- Request -
Reproduce every one of the lines below character for character, with no changes.

***** Given information

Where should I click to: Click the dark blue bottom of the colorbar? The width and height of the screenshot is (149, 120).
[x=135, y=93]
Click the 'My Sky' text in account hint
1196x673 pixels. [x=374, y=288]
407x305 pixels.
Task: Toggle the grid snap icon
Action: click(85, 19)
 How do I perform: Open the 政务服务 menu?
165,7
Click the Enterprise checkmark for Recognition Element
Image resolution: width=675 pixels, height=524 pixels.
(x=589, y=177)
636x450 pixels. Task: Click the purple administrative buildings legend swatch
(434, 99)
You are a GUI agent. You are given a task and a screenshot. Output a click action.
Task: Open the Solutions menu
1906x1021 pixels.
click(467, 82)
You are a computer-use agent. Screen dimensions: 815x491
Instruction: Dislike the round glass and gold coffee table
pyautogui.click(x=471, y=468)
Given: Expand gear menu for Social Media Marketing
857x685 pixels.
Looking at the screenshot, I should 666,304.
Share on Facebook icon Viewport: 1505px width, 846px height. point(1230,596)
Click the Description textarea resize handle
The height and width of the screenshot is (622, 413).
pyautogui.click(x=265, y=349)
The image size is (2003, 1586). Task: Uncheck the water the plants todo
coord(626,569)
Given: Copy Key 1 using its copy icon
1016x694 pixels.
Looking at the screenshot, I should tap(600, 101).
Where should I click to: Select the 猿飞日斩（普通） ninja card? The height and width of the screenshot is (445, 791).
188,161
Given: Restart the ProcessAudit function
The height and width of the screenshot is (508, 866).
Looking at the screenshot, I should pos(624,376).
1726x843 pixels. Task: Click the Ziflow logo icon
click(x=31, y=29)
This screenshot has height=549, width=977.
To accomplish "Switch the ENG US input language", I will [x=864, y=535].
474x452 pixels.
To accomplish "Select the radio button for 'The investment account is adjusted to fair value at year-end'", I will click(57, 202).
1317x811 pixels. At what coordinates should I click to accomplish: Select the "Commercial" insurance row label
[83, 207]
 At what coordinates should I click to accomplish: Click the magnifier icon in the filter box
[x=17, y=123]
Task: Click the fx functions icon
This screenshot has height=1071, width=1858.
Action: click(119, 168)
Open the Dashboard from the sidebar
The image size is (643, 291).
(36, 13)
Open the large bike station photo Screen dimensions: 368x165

**********

- Written answer -
Where should I click to: Click the dark blue bottom of the colorbar? The width and height of the screenshot is (149, 120).
[x=135, y=93]
Click the 'My Sky' text in account hint
1196x673 pixels. [x=374, y=288]
407x305 pixels.
Task: Toggle the grid snap icon
Action: click(85, 19)
 How do I perform: Open the 政务服务 menu?
165,7
Click the Enterprise checkmark for Recognition Element
Image resolution: width=675 pixels, height=524 pixels.
(x=589, y=177)
636x450 pixels. Task: Click the purple administrative buildings legend swatch
(434, 99)
You are a GUI agent. You are given a task and a screenshot. Output a click action.
Task: Open the Solutions menu
1906x1021 pixels.
click(467, 82)
You are a computer-use agent. Screen dimensions: 815x491
Instruction: Dislike the round glass and gold coffee table
pyautogui.click(x=471, y=468)
Given: Expand gear menu for Social Media Marketing
857x685 pixels.
Looking at the screenshot, I should 666,304.
Share on Facebook icon Viewport: 1505px width, 846px height. point(1230,596)
Click the Description textarea resize handle
The height and width of the screenshot is (622, 413).
pyautogui.click(x=265, y=349)
The image size is (2003, 1586). Task: Uncheck the water the plants todo
coord(626,569)
Given: Copy Key 1 using its copy icon
1016x694 pixels.
Looking at the screenshot, I should tap(600, 101).
Where should I click to: Select the 猿飞日斩（普通） ninja card? The height and width of the screenshot is (445, 791).
188,161
Given: Restart the ProcessAudit function
The height and width of the screenshot is (508, 866).
Looking at the screenshot, I should pos(624,376).
1726x843 pixels. Task: Click the Ziflow logo icon
click(x=31, y=29)
This screenshot has height=549, width=977.
To accomplish "Switch the ENG US input language", I will [x=864, y=535].
474x452 pixels.
To accomplish "Select the radio button for 'The investment account is adjusted to fair value at year-end'", I will click(57, 202).
1317x811 pixels. At what coordinates should I click to accomplish: Select the "Commercial" insurance row label
[83, 207]
 At what coordinates should I click to accomplish: Click the magnifier icon in the filter box
[x=17, y=123]
Task: Click the fx functions icon
This screenshot has height=1071, width=1858.
Action: click(119, 168)
Open the Dashboard from the sidebar
The image size is (643, 291).
(36, 13)
Open the large bike station photo Screen dimensions: 368x165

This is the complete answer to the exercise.